1.  **Bias-Variance Trade-off**: The individual base learners (K-Nearest Neighbors, Bagging Regressor, and Gradient Boosting Regressor) inherently possess different strengths and weaknesses concerning bias and variance. For instance:
    *   **Decision Trees** (and thus the Bagging Regressor's base estimators) are high-variance, low-bias models. Bagging effectively reduces this variance by averaging the predictions of multiple diverse trees.
    *   **Gradient Boosting** primarily targets bias reduction by sequentially building models that correct the errors of previous models, thereby reducing systematic errors.

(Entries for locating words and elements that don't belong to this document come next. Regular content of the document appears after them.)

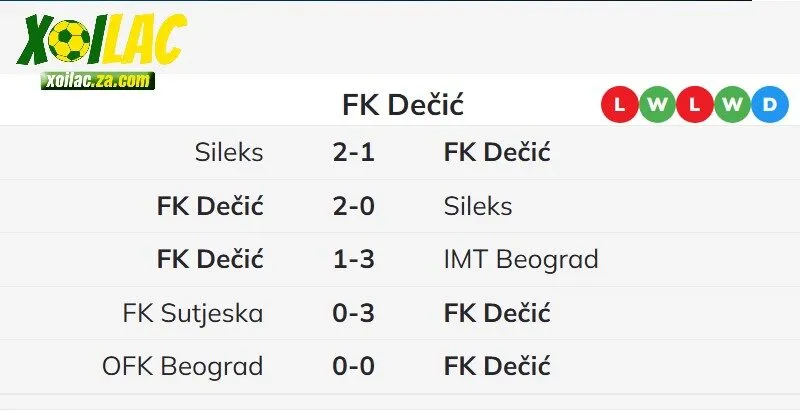Open the IMT Beograd team name
Screen dimensions: 800x412
[520, 260]
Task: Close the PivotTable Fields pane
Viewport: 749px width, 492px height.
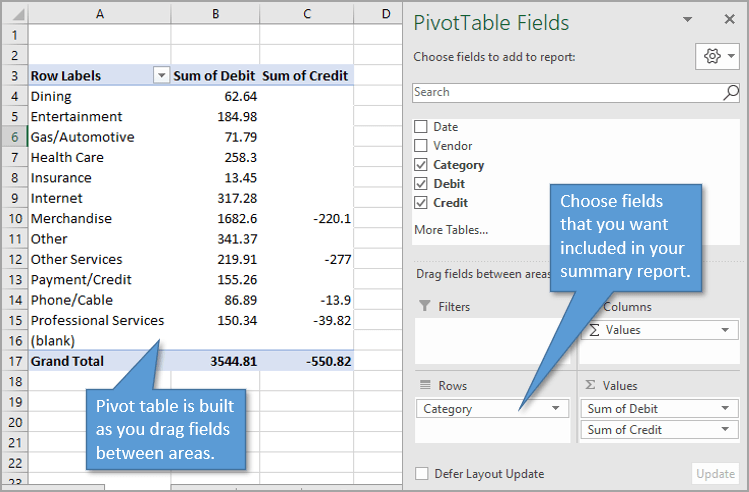Action: point(729,20)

    *   **K-Nearest Neighbors** can be sensitive to local data structure and feature scaling, offering another distinct predictive perspective.
    
    Stacking allows the Meta-Learner (Ridge Regression in this case) to learn the optimal way to combine these diverse predictions. The meta-learner acts as a sophisticated weighted average or a more complex function that can 'learn' when to trust certain base models over others, effectively minimizing the combined bias and variance that the individual models or simpler ensembles might leave behind. It seeks a sweet spot in the bias-variance trade-off by intelligently integrating models that address different aspects of prediction error.

2.  **Model Diversity**: The key to Stacking's success is the diversity of its base learners. By including models with fundamentally different learning paradigms (e.g., instance-based learning with KNN, tree-based ensembles with Bagging and Gradient Boosting), the Stacking Regressor captures a wider range of patterns and relationships within the data. Each base learner might excel at predicting different subsets of the data or handling different types of relationships. The meta-learner then synthesizes these varied 'opinions' to produce a more robust and accurate final prediction than any single model could achieve. This diversity ensures that the errors made by one base model are not systematically repeated by others, allowing the meta-learner to correct for them and reduce the overall prediction error.